2) Do Something Else: the vast majority of my favorite writers didn’t spend their entire lives writing. Some of them didn’t even spend most of their lives writing. David Eddings was a soldier, a purchaser for Boeing, and a college lecturer as well as a writer. Isaac Asimov was a soldier and a Biochemist as well as a writer. Frank Herbert was a journalist for much of his life. Robert Heinlein was a sailor, a miner, and a failed politician as well as a writer. And Steven Erikson is an anthropologist and archaeologist. So, if you don’t have something that’s worth saying, its perfectly valid to go and do something else for a while. Maybe you’ll return to writing, hopefully you’ll bring back a lot of experiences that will make your stories that much better. Maybe you won’t, but you’ll contribute to the world in some other way. However, for many of the greats writing has been something that they did along with life, not the center and goal of their life.
3) Find A New Message: you might actually do this by doing something else for a while. However, if the best writing has a purpose and a point, and if you’ve made yours already then maybe the best thing to do is to find something else that’s worth saying. Of course, you could just make the same point over and over again, there are plenty of authors writing both fiction and non-fiction who do this, but that can get tedious after a while.
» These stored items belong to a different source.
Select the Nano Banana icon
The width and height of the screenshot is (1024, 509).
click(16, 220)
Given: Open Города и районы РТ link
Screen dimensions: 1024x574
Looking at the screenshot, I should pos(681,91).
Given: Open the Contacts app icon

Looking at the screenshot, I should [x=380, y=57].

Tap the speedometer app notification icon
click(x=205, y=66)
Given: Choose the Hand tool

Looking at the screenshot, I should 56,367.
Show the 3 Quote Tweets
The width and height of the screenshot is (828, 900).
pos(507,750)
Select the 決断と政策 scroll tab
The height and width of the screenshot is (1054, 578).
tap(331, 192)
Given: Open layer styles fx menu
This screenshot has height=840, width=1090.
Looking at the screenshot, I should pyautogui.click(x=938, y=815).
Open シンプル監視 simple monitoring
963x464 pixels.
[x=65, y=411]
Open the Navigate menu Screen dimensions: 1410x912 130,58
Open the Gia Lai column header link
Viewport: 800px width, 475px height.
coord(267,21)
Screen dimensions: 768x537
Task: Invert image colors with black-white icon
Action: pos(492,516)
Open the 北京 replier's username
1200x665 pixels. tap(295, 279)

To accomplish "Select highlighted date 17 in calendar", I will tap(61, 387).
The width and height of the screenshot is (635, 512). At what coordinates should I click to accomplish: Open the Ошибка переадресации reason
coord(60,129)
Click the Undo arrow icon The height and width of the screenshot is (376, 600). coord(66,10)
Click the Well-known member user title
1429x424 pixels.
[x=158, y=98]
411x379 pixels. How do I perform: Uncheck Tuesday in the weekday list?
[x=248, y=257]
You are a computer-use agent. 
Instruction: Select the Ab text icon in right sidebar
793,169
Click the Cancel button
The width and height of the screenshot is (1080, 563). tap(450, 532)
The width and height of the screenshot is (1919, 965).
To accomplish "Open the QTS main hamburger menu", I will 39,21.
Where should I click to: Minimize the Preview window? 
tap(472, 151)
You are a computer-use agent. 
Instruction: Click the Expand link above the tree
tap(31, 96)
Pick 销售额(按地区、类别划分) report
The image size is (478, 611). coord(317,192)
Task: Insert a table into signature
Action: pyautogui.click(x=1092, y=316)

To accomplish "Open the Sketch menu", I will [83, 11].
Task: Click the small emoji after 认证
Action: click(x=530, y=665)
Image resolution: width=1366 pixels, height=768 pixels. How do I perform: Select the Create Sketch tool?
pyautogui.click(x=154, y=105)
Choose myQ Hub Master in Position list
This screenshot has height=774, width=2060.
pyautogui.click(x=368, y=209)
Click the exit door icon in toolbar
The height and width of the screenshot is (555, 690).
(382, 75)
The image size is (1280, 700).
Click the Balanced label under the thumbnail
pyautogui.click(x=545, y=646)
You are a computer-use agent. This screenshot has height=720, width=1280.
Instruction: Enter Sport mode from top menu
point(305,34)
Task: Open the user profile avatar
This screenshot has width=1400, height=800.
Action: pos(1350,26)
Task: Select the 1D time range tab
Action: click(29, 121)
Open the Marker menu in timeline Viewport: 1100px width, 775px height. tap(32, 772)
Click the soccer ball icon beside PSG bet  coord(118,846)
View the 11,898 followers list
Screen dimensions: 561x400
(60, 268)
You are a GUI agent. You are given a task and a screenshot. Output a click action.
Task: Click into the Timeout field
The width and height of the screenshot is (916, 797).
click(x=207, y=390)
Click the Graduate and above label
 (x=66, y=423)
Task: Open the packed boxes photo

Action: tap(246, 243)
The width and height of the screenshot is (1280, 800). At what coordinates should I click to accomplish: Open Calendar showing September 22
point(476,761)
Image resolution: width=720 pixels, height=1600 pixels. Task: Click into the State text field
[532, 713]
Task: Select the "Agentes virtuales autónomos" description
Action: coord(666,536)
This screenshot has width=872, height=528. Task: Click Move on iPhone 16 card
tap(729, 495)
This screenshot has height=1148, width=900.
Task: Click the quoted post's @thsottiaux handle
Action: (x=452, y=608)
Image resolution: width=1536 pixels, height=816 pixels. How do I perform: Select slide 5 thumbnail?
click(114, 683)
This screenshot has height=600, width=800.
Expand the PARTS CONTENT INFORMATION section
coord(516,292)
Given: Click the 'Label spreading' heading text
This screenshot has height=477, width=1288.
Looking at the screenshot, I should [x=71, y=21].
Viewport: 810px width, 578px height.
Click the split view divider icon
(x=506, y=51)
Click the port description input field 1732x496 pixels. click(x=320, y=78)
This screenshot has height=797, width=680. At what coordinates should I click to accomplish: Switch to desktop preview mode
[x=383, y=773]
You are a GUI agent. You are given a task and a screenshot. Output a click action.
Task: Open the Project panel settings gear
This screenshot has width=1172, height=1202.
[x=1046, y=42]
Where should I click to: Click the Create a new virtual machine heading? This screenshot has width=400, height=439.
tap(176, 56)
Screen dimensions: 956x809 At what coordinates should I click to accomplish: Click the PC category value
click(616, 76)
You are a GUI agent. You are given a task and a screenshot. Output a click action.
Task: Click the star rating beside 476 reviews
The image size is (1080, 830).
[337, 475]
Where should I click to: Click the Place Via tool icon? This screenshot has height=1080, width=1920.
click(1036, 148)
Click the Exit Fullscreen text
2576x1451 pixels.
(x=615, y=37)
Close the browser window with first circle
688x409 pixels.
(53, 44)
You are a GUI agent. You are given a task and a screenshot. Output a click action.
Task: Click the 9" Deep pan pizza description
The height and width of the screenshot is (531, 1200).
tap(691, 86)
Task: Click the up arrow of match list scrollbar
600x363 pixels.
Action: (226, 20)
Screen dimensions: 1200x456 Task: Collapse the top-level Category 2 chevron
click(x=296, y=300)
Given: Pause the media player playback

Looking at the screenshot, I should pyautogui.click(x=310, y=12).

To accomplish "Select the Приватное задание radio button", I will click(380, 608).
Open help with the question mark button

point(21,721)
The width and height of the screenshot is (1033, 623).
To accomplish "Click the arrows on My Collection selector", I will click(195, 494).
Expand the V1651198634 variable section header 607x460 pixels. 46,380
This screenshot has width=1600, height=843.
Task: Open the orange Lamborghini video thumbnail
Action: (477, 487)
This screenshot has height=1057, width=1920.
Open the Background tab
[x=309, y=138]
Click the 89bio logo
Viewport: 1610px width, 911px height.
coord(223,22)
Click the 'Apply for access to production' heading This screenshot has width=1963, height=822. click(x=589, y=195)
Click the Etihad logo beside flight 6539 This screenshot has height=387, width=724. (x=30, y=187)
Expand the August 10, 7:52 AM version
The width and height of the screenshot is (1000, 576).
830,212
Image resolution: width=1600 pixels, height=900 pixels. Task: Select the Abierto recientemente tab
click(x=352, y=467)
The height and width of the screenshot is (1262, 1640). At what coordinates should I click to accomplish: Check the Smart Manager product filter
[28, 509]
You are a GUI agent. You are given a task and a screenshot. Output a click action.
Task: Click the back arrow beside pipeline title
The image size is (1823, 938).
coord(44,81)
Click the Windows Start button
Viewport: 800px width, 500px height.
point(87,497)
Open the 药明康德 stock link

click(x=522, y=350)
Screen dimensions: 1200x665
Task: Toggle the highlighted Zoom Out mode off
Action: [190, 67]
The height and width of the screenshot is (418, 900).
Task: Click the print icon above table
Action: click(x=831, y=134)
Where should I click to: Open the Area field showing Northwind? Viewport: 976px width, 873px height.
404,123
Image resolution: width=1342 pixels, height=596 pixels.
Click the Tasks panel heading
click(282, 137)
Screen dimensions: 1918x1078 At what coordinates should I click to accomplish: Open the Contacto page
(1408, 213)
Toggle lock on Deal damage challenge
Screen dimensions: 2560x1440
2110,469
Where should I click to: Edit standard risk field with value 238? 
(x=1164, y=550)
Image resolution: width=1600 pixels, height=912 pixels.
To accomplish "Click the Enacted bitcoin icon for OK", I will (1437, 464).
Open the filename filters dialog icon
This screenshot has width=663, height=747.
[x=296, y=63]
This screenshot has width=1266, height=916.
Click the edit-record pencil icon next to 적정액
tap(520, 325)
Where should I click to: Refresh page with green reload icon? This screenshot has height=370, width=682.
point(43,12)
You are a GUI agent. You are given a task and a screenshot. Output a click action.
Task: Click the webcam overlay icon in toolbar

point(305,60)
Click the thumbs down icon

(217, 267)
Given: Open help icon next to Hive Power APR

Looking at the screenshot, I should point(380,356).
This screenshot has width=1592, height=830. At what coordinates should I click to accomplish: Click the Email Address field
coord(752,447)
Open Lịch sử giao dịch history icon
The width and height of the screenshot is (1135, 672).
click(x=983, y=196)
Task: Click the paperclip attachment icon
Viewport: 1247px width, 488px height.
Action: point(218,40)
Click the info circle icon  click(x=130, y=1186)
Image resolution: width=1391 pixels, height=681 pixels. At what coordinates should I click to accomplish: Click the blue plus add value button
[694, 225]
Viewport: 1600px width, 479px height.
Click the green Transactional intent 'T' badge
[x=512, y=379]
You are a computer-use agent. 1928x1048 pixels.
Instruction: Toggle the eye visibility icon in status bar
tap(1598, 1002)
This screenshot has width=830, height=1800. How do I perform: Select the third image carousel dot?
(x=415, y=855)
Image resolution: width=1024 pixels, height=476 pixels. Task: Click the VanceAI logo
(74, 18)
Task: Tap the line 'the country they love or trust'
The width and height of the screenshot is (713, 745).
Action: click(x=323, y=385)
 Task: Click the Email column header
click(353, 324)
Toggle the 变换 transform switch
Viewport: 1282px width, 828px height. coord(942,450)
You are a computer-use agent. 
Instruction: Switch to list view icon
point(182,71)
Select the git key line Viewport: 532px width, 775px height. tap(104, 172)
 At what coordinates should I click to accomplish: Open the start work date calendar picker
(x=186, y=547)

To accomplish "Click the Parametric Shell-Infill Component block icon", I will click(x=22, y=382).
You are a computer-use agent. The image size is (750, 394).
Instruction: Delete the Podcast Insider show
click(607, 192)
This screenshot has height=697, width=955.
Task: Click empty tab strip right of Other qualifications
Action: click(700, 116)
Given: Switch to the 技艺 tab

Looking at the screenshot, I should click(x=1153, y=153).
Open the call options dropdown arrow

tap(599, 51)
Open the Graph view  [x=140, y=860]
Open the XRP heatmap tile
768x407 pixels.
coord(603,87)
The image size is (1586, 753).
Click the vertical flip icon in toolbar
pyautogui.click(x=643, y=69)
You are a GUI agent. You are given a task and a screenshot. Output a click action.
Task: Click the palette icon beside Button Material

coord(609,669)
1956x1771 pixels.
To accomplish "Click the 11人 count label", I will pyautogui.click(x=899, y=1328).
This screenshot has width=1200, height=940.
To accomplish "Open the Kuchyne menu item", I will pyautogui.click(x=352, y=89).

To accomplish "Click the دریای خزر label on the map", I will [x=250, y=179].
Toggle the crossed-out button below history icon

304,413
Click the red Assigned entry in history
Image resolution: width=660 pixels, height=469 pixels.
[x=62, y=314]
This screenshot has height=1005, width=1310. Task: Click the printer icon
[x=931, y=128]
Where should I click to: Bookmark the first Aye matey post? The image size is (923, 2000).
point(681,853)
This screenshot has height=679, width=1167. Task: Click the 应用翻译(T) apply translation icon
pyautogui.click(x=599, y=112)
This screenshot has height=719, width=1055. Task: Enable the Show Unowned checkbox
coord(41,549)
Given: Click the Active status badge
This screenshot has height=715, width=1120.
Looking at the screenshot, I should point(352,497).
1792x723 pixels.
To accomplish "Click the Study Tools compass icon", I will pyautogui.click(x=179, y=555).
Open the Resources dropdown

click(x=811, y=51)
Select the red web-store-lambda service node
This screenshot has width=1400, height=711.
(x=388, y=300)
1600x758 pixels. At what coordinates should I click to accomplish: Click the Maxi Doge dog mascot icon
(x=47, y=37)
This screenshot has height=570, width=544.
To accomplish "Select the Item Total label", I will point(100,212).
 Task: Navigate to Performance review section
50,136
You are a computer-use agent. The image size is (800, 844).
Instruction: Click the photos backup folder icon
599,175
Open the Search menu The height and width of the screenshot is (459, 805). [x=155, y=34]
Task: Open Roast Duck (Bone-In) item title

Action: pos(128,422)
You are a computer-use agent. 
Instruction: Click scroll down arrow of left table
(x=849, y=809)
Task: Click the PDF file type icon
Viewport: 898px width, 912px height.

However, you are in the midst of an entire world worth of possibilities, ideas, arguments, and beliefs. Find one to support (hopefully a good one, I’m not encouraging you to go out and write something glorifying and defending slavery or mass murder), and write something that does so in a meaningful, interesting way. Don’t be random about this, but find something that you actually believe in, and that you actually know something about.
So, this is my advice for when you don’t have anything left to say. I’ve been majoring on the second for the last year (of course, between work, school, and relationship I haven’t really had time for writing fiction), and if I get into a Ph.D. program I might be focusing on the second one for a while longer. However, what you decide to do is up to you.